1. I lifted this from mathoverflow, " It is a well-known open problem in TCS to identify the real complexity class of integer factorization."
[url]http://mathoverflow.net/questions/79366/evidence-for-integer-factorization-is-in-p[/url]

2. A Desperate appeal! (by Richard K. Guy)... deadline is September 30, 2016
[url]http://www.mersenneforum.org/showthread.php?goto=newpost&t=18640[/url]

CRGreathouse, you provided a very nice response within this post!
Because of the quality of the response I would like to solicit an opinion regarding the complexity class to which a general form of integer factorization will belong which I presume includes the integer form of complex values.

In my experience, many different opinions on a single topic is like a bad wind where no one really knows anything. Anyone who has studied this question in depth must agree on certain provable key points beyond which only conjecture and speculation thrive. Are there any papers extant explicitly stating the boundary conditions of this question that separate fact from fiction?

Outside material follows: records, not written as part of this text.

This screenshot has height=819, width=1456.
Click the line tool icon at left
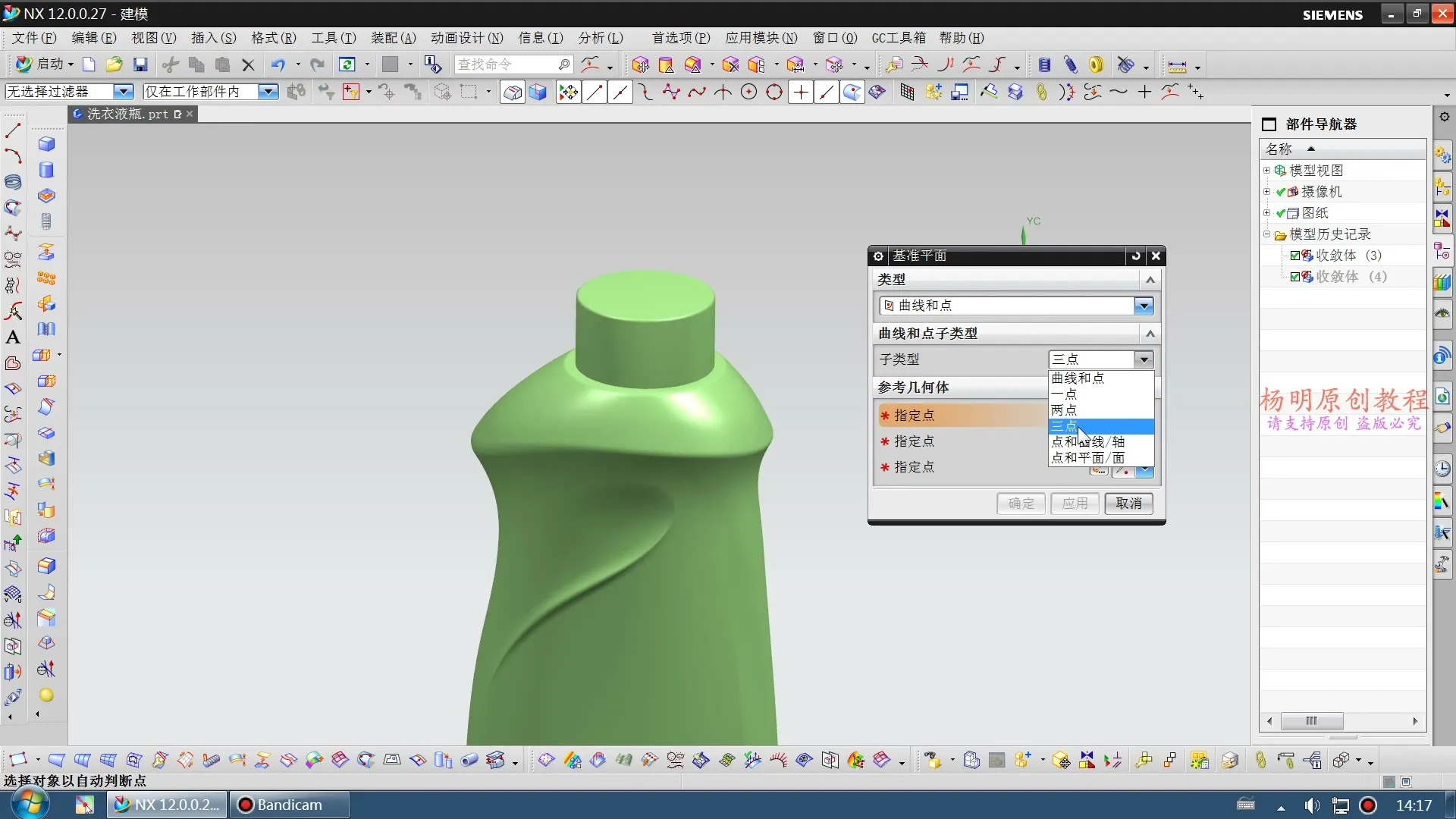[13, 130]
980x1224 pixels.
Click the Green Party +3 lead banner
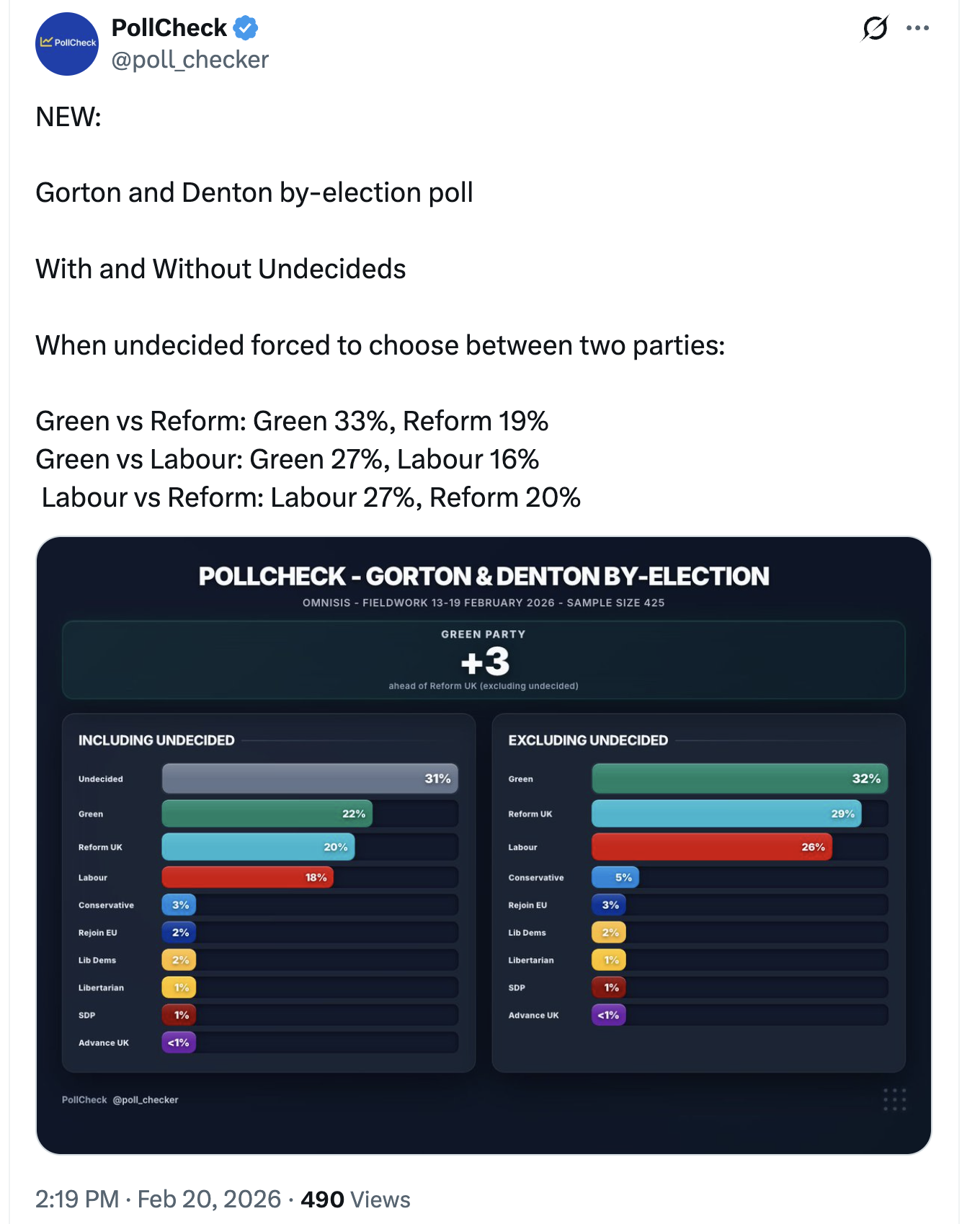pos(484,660)
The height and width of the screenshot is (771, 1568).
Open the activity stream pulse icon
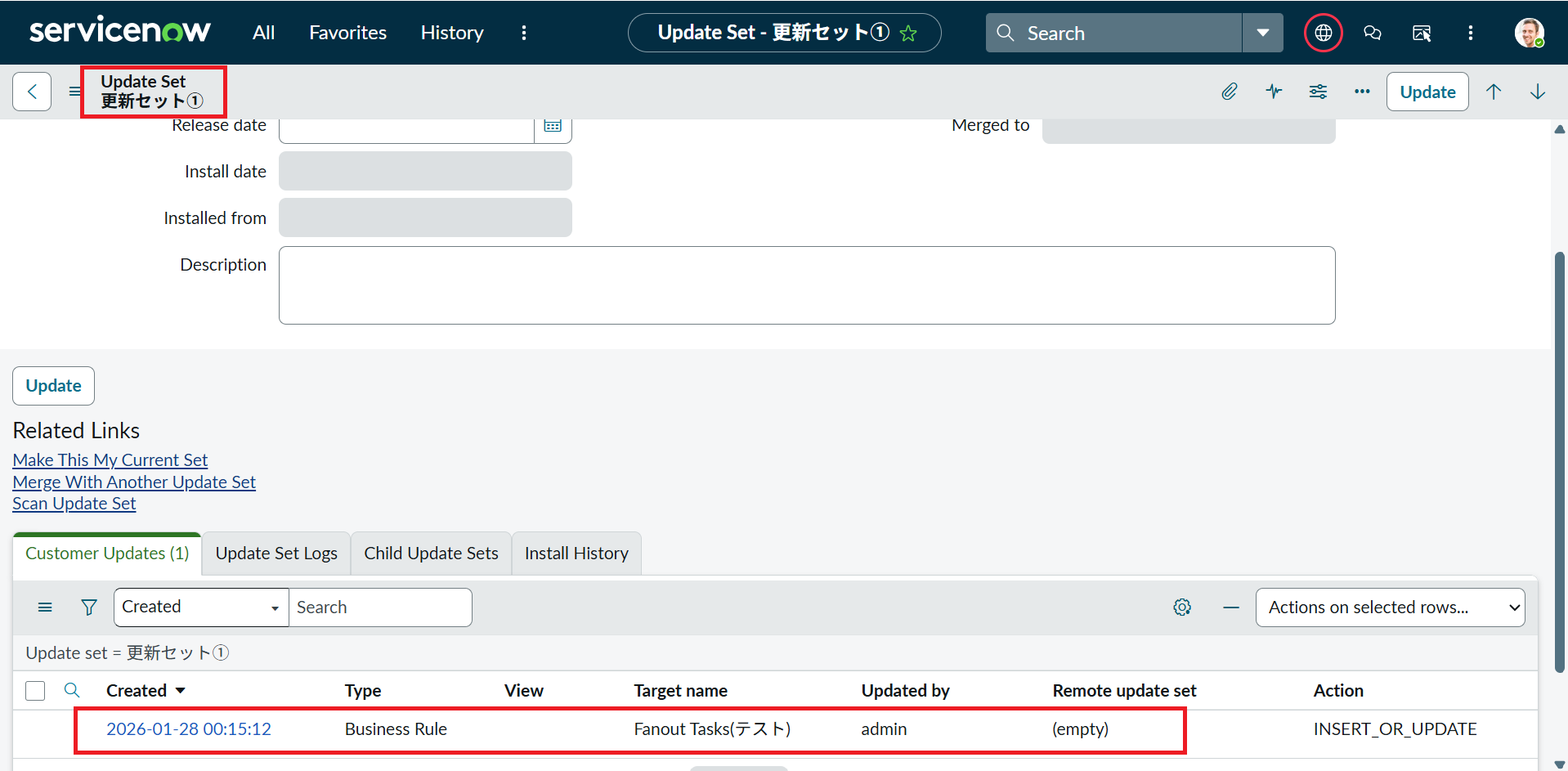(1274, 92)
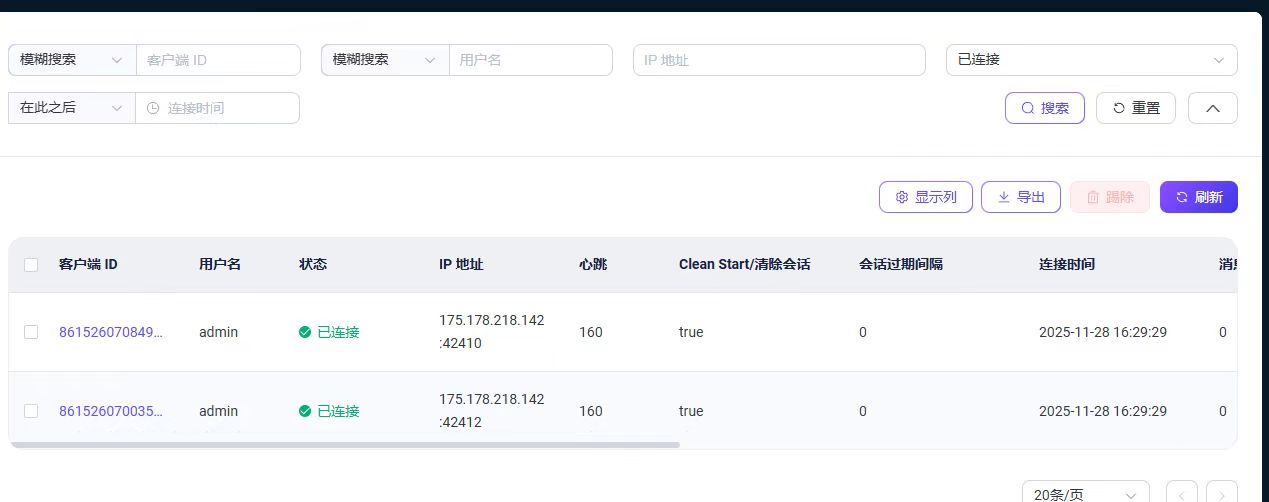Screen dimensions: 1269x502
Task: Open the 在此之后 time condition dropdown
Action: (x=71, y=108)
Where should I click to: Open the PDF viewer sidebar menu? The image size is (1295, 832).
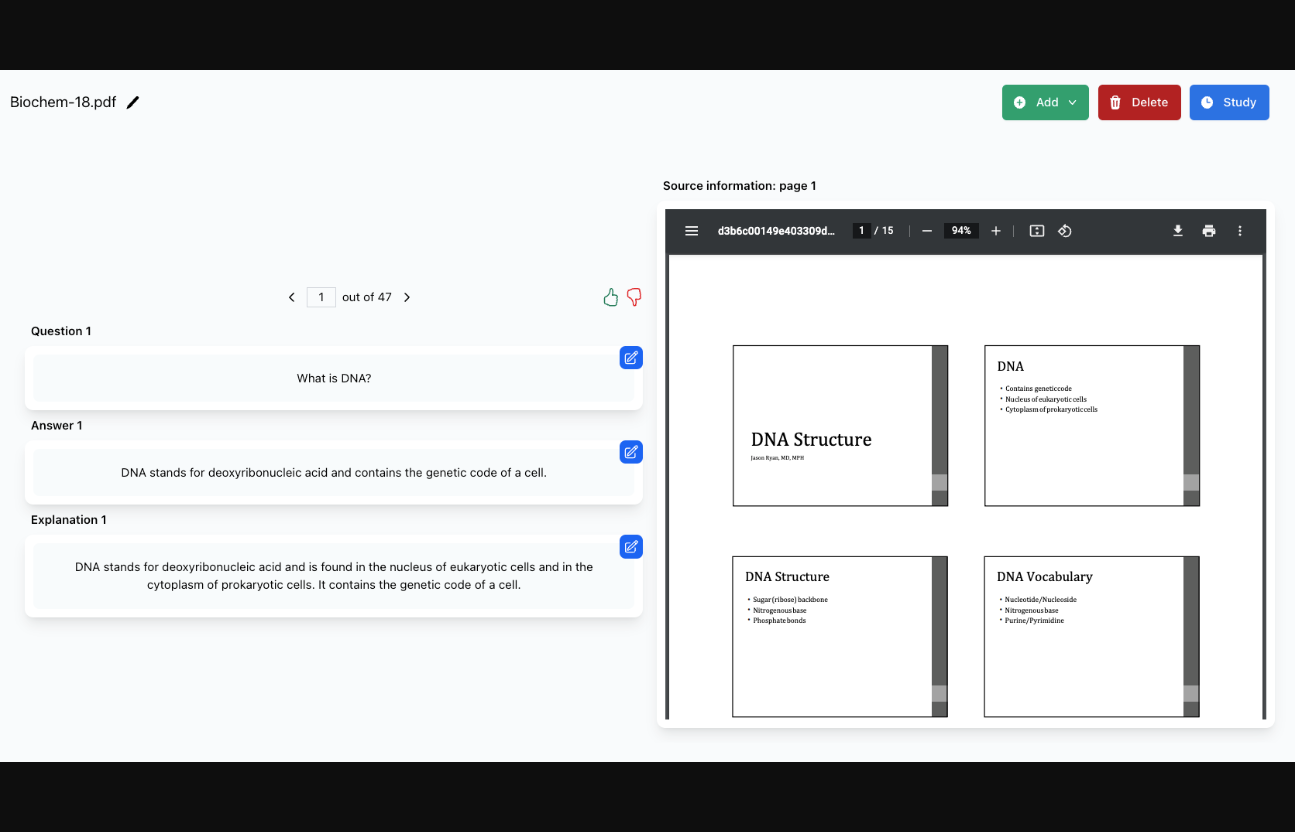691,231
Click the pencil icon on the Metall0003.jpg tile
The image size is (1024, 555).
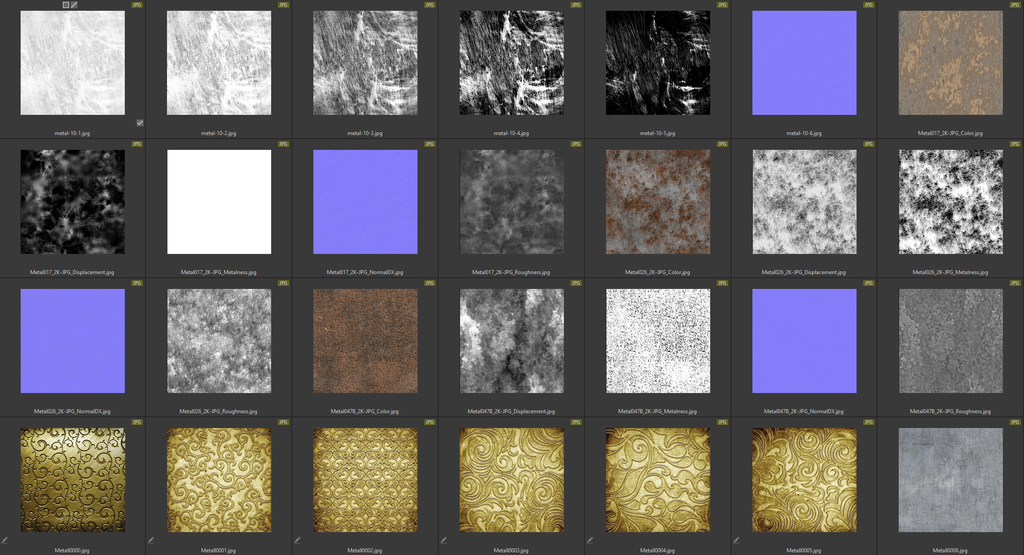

What is sought is probably not ``Wiki-able.``


Regarding, 2., I'm in also.

[QUOTE=Batalov;441103]This BS has got to stop.[/QUOTE]
I missed that. I wonder how you could notice.
Obviously unintentional (though very curious), but the consequences can be severe. I recall Google once banning BMW's main site from its SERPS for hidden text.

[URL]https://support.google.com/webmasters/answer/66353?hl=en[/URL]

I recommend editing out all the hidden text ASAP.

[QUOTE=jwaltos;441107]CRGreathouse, you provided a very nice response within this post!
Because of the quality of the response I would like to solicit an opinion regarding the complexity class to which a general form of integer factorization will belong which I presume includes the integer form of complex values.[/QUOTE]

Thanks!

Integer factorization is probably the most famous of the NP-intermediate class: in NP ("easy to check") but conjecturally outside P ("easy") and hence not NP-complete. The evidence that it's not NP-complete is compelling: if it were NP-complete that would imply the collapse of NP and co-NP ("easy to disprove") since AKS shows that primality is in P. The evidence that it is not in P is weaker, essentially our inability to find a fast algorithm. Still, the smart money is on NP-intermediate.

I don't think anyone thinks it's in RP ("easy with randomness").

It's also known to be in BQP ("easy with quantum computers") which probably ends up telling us more about the problem than any of the other classes.